◆ **Excerpted records**
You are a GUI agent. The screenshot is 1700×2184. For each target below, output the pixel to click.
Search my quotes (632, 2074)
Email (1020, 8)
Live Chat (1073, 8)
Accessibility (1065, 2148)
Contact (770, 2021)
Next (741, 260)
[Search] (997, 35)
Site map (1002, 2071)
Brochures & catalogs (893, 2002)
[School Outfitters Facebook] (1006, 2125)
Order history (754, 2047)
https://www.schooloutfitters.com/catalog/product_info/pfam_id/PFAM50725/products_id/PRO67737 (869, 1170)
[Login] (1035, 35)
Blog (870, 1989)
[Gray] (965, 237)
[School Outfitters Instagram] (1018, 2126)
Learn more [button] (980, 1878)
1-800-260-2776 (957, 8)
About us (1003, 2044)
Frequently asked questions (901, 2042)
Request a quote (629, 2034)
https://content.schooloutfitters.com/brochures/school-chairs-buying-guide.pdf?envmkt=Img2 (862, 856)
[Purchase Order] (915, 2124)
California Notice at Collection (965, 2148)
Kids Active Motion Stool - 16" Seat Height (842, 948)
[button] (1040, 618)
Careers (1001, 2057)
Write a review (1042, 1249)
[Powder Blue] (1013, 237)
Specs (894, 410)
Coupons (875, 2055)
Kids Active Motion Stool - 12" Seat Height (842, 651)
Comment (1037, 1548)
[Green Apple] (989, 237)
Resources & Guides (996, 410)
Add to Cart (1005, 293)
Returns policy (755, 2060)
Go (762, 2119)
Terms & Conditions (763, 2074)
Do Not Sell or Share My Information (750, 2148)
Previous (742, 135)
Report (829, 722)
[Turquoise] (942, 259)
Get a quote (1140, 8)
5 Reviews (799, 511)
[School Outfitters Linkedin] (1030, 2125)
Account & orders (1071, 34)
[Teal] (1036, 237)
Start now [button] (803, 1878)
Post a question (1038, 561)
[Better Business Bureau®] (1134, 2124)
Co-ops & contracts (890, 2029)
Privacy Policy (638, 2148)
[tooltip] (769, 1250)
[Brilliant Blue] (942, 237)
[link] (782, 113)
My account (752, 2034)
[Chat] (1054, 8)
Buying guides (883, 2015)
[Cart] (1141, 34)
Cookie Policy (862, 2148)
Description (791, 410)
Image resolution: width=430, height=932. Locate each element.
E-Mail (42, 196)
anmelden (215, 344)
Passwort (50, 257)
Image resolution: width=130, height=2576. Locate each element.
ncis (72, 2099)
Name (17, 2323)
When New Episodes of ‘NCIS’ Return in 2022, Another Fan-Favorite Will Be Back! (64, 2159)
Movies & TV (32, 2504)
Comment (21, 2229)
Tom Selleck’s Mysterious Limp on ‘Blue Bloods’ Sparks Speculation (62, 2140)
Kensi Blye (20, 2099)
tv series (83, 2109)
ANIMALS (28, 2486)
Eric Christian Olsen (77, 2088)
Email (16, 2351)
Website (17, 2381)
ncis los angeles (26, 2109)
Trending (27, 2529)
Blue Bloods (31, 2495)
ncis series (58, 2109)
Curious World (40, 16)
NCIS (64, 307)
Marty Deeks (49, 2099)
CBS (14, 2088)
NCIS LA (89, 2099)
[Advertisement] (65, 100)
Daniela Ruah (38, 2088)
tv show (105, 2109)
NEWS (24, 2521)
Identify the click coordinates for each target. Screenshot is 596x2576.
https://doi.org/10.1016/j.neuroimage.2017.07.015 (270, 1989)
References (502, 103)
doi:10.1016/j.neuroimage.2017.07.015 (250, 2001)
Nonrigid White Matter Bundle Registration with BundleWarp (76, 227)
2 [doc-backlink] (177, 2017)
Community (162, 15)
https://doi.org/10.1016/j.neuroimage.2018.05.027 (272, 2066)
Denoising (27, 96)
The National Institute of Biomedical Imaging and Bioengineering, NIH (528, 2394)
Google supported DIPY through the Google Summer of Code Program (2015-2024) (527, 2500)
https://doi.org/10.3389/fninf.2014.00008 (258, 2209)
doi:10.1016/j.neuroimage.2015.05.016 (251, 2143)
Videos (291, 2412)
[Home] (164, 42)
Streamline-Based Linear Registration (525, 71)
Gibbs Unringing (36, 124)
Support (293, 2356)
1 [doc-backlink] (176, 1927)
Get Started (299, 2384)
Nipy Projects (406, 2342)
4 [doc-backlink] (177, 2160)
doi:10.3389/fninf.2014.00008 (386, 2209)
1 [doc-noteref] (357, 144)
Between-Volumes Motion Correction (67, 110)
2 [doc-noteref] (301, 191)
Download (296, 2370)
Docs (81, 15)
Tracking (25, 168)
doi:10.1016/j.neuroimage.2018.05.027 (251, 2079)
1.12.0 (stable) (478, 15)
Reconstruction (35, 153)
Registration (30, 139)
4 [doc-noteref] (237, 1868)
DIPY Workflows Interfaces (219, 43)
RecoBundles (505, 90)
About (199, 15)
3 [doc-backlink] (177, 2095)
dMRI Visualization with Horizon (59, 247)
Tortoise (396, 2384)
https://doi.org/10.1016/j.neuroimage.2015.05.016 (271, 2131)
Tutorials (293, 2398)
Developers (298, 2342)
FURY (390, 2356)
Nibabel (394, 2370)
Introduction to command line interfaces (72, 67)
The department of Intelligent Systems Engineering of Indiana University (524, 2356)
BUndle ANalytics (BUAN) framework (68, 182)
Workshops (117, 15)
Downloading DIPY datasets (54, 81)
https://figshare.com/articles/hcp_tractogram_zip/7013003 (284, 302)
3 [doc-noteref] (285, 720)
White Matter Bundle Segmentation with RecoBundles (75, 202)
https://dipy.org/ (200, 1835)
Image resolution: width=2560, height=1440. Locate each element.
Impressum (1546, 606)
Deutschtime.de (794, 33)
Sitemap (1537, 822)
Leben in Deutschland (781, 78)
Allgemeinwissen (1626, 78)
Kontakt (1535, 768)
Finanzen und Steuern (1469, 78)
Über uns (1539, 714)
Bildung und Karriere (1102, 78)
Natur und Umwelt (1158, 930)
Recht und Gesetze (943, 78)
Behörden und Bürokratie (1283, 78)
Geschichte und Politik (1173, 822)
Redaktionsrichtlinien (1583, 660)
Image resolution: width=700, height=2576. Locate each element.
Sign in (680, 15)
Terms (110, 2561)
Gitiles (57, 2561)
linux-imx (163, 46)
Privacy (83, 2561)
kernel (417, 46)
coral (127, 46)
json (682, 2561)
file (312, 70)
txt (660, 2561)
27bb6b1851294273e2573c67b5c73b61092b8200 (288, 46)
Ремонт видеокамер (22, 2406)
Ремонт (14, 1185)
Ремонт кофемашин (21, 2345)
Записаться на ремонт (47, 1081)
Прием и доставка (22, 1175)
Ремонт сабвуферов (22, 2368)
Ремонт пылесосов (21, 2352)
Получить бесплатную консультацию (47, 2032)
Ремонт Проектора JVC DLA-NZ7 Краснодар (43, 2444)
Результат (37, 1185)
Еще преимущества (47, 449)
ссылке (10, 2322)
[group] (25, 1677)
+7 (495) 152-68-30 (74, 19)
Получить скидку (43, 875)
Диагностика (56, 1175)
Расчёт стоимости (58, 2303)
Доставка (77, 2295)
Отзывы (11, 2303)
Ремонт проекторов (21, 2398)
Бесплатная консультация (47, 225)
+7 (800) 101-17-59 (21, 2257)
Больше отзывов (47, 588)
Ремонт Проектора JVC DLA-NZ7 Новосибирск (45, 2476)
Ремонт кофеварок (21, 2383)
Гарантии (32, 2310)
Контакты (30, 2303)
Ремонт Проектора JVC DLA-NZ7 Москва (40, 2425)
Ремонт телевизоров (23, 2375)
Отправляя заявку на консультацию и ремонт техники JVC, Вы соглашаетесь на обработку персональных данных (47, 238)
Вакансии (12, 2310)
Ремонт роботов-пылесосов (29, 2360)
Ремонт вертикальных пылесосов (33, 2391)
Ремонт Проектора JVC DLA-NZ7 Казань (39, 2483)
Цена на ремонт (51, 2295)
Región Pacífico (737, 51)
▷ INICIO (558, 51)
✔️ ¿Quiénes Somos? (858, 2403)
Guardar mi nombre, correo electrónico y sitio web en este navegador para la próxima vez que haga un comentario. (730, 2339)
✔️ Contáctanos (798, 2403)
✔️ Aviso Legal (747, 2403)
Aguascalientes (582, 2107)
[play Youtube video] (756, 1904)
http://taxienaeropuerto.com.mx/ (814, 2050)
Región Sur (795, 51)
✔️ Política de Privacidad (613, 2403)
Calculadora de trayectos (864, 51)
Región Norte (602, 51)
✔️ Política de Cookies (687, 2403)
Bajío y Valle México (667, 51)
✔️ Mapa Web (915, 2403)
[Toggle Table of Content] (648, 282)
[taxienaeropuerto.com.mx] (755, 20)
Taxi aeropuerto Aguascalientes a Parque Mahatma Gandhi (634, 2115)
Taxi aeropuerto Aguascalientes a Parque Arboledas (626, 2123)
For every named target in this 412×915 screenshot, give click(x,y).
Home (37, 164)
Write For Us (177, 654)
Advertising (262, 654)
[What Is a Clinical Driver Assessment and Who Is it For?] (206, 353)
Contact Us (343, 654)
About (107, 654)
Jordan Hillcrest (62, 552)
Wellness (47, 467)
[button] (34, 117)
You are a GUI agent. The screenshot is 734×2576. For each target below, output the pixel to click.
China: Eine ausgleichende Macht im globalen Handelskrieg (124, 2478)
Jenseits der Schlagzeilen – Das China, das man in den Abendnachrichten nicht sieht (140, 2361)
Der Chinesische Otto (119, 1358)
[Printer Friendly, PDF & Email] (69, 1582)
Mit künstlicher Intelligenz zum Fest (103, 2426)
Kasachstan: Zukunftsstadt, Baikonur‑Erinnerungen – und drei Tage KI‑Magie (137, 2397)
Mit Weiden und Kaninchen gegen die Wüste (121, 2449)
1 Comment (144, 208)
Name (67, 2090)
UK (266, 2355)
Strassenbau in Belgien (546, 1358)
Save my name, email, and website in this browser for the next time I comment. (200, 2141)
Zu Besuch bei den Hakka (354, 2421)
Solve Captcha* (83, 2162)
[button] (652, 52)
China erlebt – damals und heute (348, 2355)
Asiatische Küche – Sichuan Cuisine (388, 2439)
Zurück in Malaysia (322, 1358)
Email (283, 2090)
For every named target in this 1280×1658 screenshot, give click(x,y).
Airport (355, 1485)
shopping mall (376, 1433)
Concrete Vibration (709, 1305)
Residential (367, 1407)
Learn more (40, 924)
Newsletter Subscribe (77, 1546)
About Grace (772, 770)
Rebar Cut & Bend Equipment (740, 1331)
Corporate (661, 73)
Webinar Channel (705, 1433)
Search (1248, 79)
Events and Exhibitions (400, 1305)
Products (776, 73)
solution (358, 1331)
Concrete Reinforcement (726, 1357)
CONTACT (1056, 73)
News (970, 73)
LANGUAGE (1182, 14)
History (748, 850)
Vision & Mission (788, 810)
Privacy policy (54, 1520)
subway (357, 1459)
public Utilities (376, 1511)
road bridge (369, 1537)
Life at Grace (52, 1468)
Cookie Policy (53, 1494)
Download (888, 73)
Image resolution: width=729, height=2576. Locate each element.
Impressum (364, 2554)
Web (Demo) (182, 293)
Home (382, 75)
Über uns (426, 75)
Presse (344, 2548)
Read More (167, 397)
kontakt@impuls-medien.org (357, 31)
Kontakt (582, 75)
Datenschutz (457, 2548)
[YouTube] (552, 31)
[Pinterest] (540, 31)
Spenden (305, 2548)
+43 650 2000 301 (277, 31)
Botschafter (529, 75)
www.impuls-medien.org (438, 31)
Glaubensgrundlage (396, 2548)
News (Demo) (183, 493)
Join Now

◆ **Exercise prompt**
Identify the lines in the entries above that contain "Política", then copy them out.

◆ **Completed exercise**
✔️ Política de Privacidad (613, 2403)
✔️ Política de Cookies (687, 2403)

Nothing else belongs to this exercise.